§ **Activity**:
In the records that follow, find the line with "Screen dimensions: 1355x581"; from there, retype every line exactly through the line with "Screen dimensions: 1080x816", which also belongs to the answer.

§ **Task material**:
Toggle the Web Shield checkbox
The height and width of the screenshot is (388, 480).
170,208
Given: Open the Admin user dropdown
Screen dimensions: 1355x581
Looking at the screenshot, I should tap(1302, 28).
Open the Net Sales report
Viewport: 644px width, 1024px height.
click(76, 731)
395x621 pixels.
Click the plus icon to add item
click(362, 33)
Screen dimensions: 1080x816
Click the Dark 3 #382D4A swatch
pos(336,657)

* * *

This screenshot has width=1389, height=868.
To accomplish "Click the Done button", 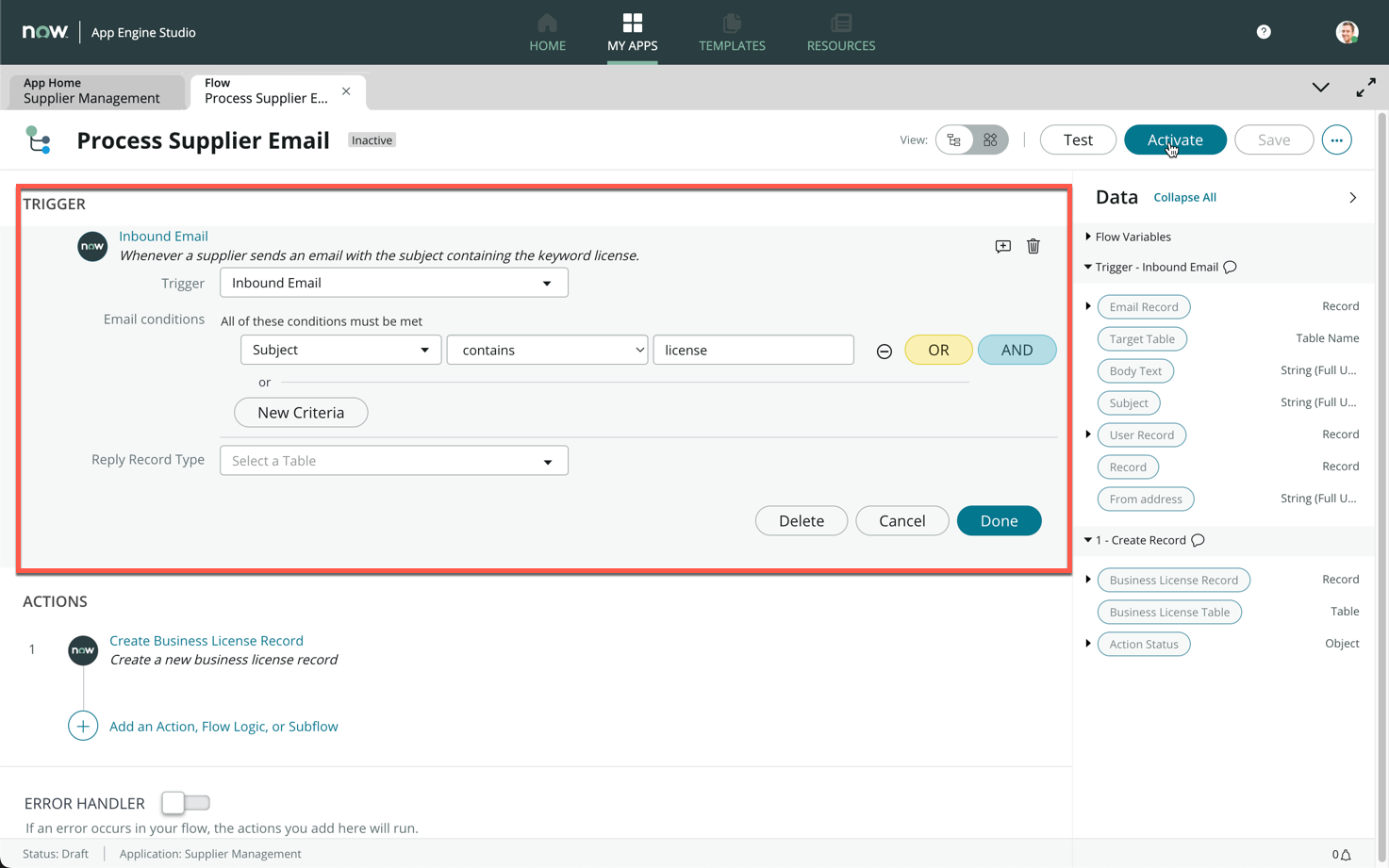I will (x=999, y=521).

---

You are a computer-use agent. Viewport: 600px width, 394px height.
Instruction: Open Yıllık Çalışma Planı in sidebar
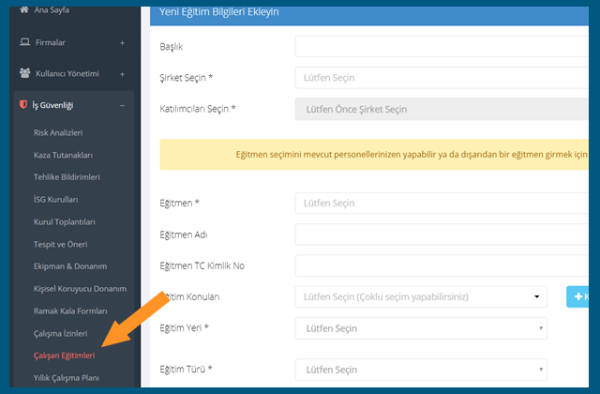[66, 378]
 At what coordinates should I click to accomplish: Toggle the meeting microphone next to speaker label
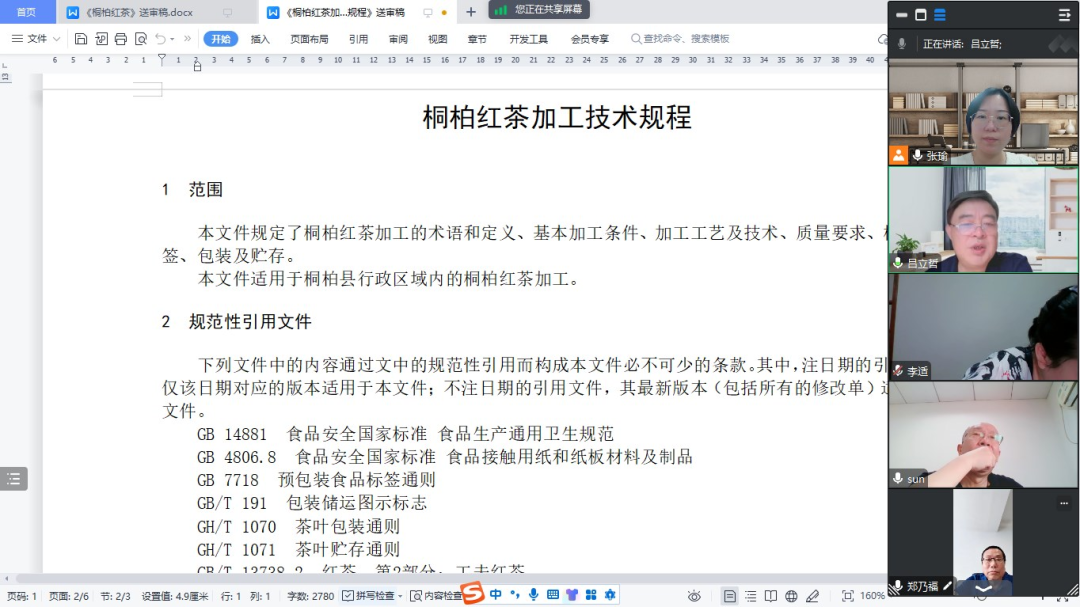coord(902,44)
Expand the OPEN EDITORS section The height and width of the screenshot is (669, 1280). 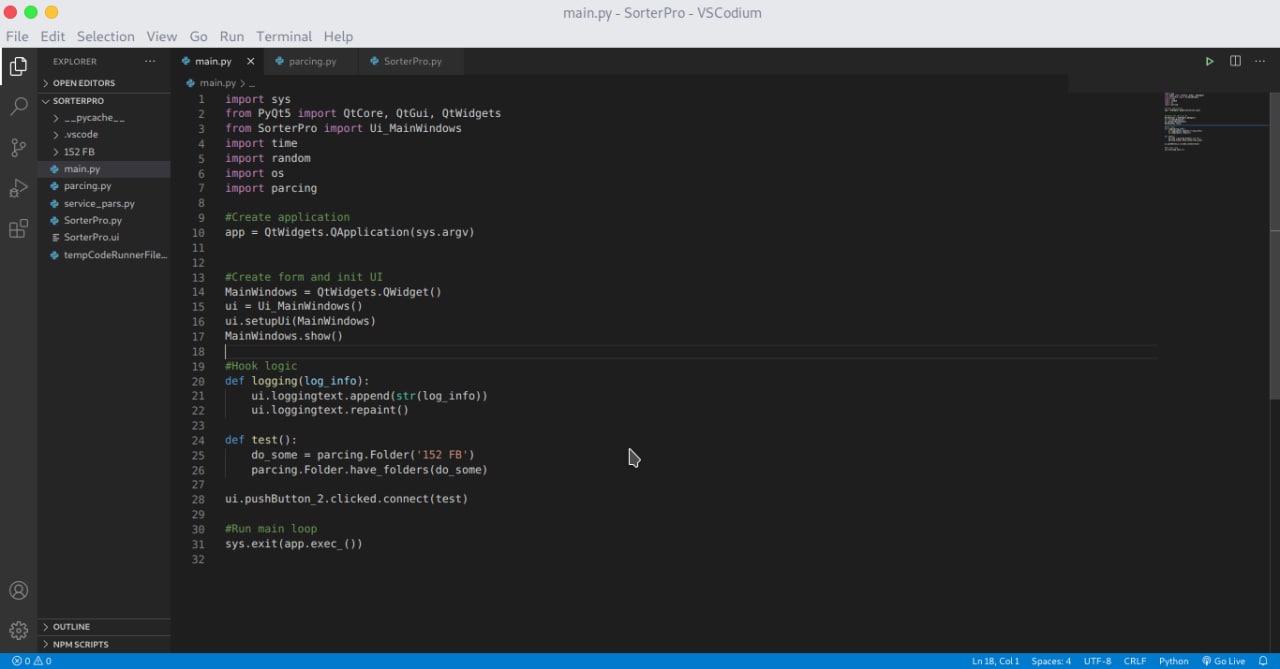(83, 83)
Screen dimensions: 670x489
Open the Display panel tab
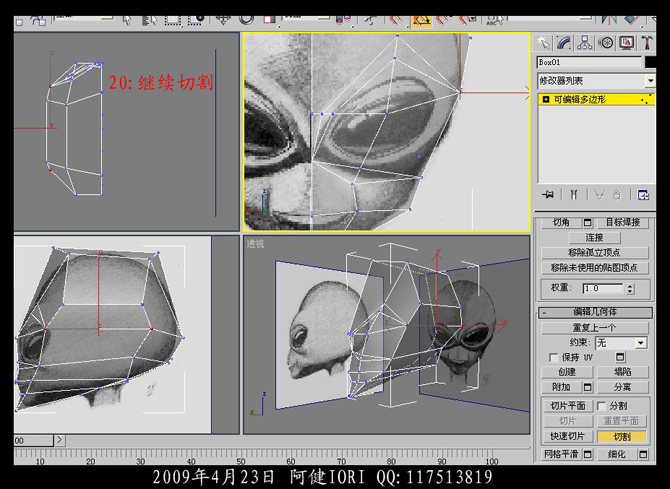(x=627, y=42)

§ **Your solution**:
Screen dimensions: 1355x581
Looking at the screenshot, I should tap(1302, 28).
Open the Net Sales report
Viewport: 644px width, 1024px height.
click(76, 731)
395x621 pixels.
Click the plus icon to add item
click(362, 33)
Screen dimensions: 1080x816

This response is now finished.